5. На протяжении тысячелетий высокая смертность была
одним из краеугольных камней, на которых выстраивалось все здание
культурных норм, религиозных и нравственных предписаний, регулировавших
поведение людей в демографической сфере. В частности, высокая смертность
диктовала повсеместное конвергентное развитие тех принципов социальной
жизни, которые затрагивали производство и выхаживание потомства
и обеспечивали непрерывность поколений. При всем многообразии культурных
форм и норм в этой области, все они
покоились на общем основании. В организации семейной жизни, матримониальных
правилах, семейных ролях мужчины и женщины и т.п. могли быть немалые
различия, но некоторые базовые нормы везде были одинаковыми. Женщина
была, в первую очередь, продолжательницей рода, большое число детей
рассматривалось как безусловное благо, брак должен был быть пожизненным,
всякое вмешательство в процесс прокреации осуждалось и т.д. Если
бы все эти нормы не охранялись культурой и не соблюдались, в условиях
высокой смертности человечество вымерло бы.
6. Резкое снижение смертности привело к тому,
что многие из этих норм утратили смысл, начались их эрозия, поиск
форм организации частной жизни людей и их культурной оболочки, больше
соответствующих новым условиям, которые включают в себя не только
уровень смертности, но и унификацию борьбы с нею. Снижение рождаемости
стало количественным ответом на снижение смертности, но оно повлекло
за собой качественные изменения, нередко объединяемые понятием «второй
демографический переход» и затрагивающие нормы репродуктивного поведения,
формы брака и семьи, внутрисемейные отношения, половую и семейную
мораль и т.п.
|
Аскар Акаевич Акаев
|
Одна из особенностей этих перемен заключается в том,
что резко расширяется свобода демографического и семейного выбора,
и на смену прежнему разнообразию групповых культурных норм приходит
гораздо более богатое разнообразие культурно санкционированных индивидуальных
вариантов организации семейной жизни. Даже наблюдение только демографических
перемен и их культурных следствий (а есть еще множество других)
подсказывает, что меняется сам исторический тип культурного
разнообразия, и эта смена имеет фундаментальное значение.
7. Демографический взрыв в развивающихся странах –
прямое следствие демографического перехода - породил огромную демографическую
асимметрию бедных и перенаселенных стран Юга и богатых, но депопулирующих
стран Севера планеты, сделав тем самым неизбежными крупномасштабные
миграции с Юга на Север.
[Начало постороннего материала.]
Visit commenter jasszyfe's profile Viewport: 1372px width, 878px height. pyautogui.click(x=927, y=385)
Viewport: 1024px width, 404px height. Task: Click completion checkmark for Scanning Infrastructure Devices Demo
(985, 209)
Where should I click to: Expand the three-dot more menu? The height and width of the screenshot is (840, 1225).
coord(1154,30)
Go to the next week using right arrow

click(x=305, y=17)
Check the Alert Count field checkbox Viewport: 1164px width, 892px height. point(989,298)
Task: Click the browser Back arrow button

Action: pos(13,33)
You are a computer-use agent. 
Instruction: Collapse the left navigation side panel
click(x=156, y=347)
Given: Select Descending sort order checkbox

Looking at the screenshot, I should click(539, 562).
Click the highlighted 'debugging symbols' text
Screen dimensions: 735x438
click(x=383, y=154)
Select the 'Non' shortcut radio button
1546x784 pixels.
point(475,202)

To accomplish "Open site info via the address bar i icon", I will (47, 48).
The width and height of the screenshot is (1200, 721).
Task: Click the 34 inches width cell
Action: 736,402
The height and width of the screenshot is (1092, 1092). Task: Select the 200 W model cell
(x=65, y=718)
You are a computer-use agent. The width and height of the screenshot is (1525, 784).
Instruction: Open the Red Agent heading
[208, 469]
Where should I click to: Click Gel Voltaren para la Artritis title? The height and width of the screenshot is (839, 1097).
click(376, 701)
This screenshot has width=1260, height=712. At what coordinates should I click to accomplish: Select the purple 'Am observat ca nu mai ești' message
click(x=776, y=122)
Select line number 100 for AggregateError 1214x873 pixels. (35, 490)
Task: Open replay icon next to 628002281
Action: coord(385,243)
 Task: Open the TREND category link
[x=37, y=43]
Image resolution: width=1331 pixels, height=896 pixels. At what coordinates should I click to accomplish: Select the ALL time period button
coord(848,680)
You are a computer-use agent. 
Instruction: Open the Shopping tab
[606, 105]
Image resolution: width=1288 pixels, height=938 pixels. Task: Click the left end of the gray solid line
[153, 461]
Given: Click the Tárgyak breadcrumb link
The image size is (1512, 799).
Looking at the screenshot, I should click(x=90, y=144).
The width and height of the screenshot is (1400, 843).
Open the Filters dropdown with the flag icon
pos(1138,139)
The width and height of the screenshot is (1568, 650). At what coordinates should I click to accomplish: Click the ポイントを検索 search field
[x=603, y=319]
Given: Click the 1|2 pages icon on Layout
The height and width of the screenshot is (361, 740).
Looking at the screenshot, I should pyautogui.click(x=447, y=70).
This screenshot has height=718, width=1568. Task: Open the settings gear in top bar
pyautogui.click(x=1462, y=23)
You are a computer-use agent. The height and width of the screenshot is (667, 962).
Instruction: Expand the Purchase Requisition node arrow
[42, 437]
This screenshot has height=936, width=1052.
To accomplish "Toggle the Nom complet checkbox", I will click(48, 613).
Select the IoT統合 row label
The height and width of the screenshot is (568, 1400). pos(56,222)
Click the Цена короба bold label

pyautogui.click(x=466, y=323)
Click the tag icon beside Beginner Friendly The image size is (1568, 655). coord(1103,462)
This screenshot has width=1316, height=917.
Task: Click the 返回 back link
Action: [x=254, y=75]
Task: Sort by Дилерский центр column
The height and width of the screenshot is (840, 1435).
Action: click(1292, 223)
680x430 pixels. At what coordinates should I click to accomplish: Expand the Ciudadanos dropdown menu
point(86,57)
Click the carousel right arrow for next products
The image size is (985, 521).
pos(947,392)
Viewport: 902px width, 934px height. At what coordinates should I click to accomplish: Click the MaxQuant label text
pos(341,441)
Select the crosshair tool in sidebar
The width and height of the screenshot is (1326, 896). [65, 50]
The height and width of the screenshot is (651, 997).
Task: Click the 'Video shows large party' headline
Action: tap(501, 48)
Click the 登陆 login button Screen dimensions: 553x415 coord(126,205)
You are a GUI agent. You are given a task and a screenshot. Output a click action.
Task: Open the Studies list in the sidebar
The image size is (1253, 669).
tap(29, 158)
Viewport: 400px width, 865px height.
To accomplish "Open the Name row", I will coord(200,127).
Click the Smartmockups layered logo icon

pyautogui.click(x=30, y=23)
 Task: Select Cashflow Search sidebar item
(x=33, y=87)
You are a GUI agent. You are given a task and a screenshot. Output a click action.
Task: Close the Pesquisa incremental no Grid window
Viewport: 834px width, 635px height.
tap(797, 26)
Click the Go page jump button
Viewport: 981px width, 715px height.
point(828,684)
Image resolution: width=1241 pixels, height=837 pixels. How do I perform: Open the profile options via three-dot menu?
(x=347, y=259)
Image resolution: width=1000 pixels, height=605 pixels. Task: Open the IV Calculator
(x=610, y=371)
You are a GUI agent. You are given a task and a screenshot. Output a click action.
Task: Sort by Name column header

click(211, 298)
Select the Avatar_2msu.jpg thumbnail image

Существует высокая вероятность того, что
во второй половине 21 в. в некоторых странах «Севера», в результате
иммиграции и неодинаковой рождаемости коренных и вновь прибывших
жителей страны, больше половины ее населения будут составлять недавние
мигранты и их потомки. Этот новый этап мирового демографического
развития, приводящий к тому, что в меняется сам состав ее населения,
иногда называют «третьим демографическим переходом».
При этом коренным образом меняется не только роль миграций
между разными «культурными материками», но и технология миграций.
Вследствие небывалого развития средств транспорта и связи, стремительному
распространению Интернета, сотни миллионов, а то и миллиарды людей
могут без труда физически перемещаться между разными культурными
пространствами либо даже одновременно пребывать в нескольких из
них. Формы миграции и мигрантских статусов становятся намного более
разнообразными, и это совершенно по-новому ставит вопрос о формировании,
сохранении, изменении культурной идентичности, в частности,
изменяет роль и функции диаспор.
8. Как правило, современные международные миграции
имеют двойной смысл перемещения не только в пространстве, но и во
времени, из одной эпохи в другую. Основные миграционные потоки с
«Юга» на «Север» состоят из вчерашних крестьян, выросших в условиях
традиционной сельской цивилизации, которым предстоит интегрироваться
в незнакомую им цивилизацию современного урбанизированного общества,
более сложную в том смысле, что она допускает гораздо большее культурное
разнообразие. Соответственно, такая интеграция порождает проблемы
как этнокультурного взаимодействия (носителей разных языков, религий,
эстетических традиций и т.п.), так и взаимодействия городской и
сельской цивилизаций, что далеко не одно и то же. Сведение этих
двух рядов проблем к одному (первому), как это сделано в известной
концепции Хантингтона, очень сильно искажает реальную перспективу.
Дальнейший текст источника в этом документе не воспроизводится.